Given instruction> Render the records below as a JSON list of strings, one string per line and blank lines omitted, starting at the first line of the records and ending with the line that contains "This screenshot has".

Recorded data
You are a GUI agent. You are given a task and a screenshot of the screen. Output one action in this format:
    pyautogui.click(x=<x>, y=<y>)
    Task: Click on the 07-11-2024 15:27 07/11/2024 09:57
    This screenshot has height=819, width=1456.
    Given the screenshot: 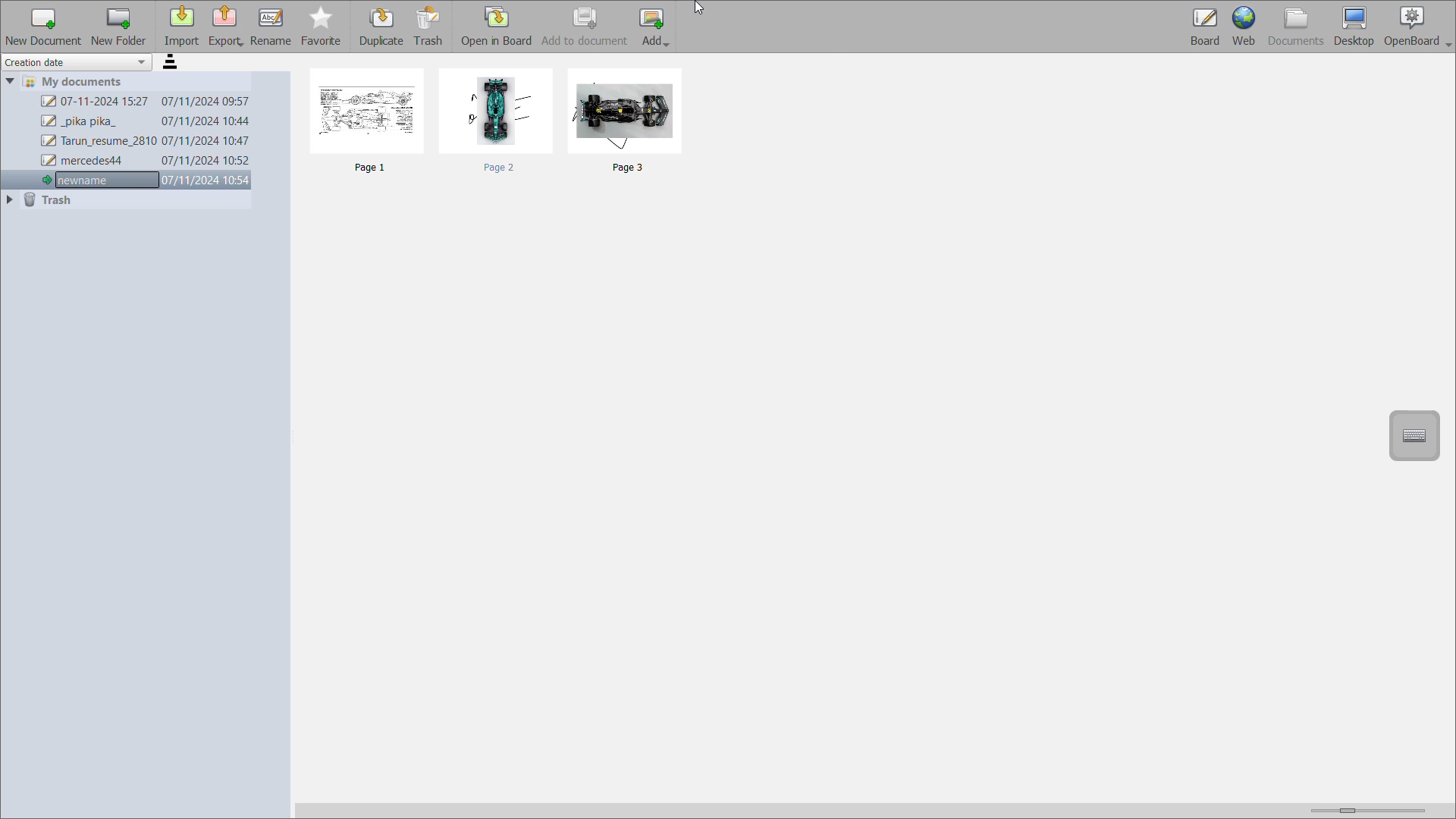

Task solution>
[
  "You are a GUI agent. You are given a task and a screenshot of the screen. Output one action in this format:",
  "    pyautogui.click(x=<x>, y=<y>)",
  "    Task: Click on the 07-11-2024 15:27 07/11/2024 09:57",
  "    This screenshot has height=819, width=1456."
]